La geotermia supercalda rappresenta un’opportunità enorme per la transizione energetica. L’Italia, con il suo potenziale di energia geotermica estraibile, si colloca tra i principali produttori a livello europeo. Il paese possiede risorse naturali di acqua calda in diversi punti della penisola, pronte per essere sfruttate come elementi chiave per la transizione verso fonti green. L’energia geotermica, rinnovabile e inesauribile, potrebbe soddisfare interamente la domanda interna grazie a una piccola frazione del suo potenziale.

Un passo avanti con Descramble e il progetto Shift

Già il progetto Descramble, guidato da Enel come capofila, ha segnato un passaggio chiave per lo sviluppo delle tecnologie nelle Superhot Rocks, raggiungendo temperature fino a 515°C, tra le più alte registrate a livello mondiale in sistemi idrotermali. Questo risultato ha aperto nuovi orizzonti di ricerca e sviluppo per materiali e attività di perforazione in condizioni estreme. Il progetto Shift, invece, integrerà tecnologie avanzate di perforazione, completamento e misure di temperatura in pozzo, prove di produzione e conversione energetica in superficie, al fine di portare l’utilizzo di sistemi Super Hot ad un livello tecnologico prossimo al commerciale.

La geotermia supercalda potrebbe rivoluzionare il futuro energetico.
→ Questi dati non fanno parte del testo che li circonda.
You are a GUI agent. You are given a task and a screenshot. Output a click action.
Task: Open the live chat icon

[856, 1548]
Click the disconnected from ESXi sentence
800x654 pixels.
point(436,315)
Il progetto, che si svolgerà in Islanda, mira a sviluppare tecnologie in grado di sfruttare l’energia termica profonda della Terra, con un impatto significativo sul potenziale della geotermia. L’obiettivo è ampliare in modo significativo il potenziale della geotermia, sfruttando risorse naturali che si trovano poco più di 250 chilometri da Roma, a Larderello.

Un’occasione per la sostenibilità e l’innovazione

L’Italia, con il suo complesso geotermico più antico e innovativo al mondo, ha un ruolo chiave nel settore. Il complesso, attivo in Toscana, produce ogni anno quasi 6 miliardi di kWh, pari al 33% del fabbisogno elettrico regionale, e riscalda 13mila utenti. L’evento in Toscana si è svolto a stretto giro dopo il Superhot Geothermal Summit di Reykjavik dell’ottobre scorso, dove Enel ha condiviso i risultati del progetto Descramble. L’Italia, con il suo potenziale di energia geotermica, ha un ruolo chiave nella transizione energetica verso fonti green.

Un’alleanza per il futuro energetico

Il progetto Shift, che si svolgerà in Islanda, rappresenta un’alleanza tra tecnologie avanzate e sostenibilità. L’obiettivo è sviluppare tecnologie in grado di sfruttare l’energia termica profonda della Terra, con un impatto significativo sul potenziale della geotermia. L’Italia, con il suo potenziale di energia geotermica, ha un ruolo chiave nella transizione energetica verso fonti green. L’energia geotermica, rinnovabile e inesauribile, potrebbe soddisfare interamente la domanda interna grazie a una piccola frazione del suo potenziale. L’Italia, con il suo potenziale di energia geotermica, ha un ruolo chiave nella transizione energetica verso fonti green.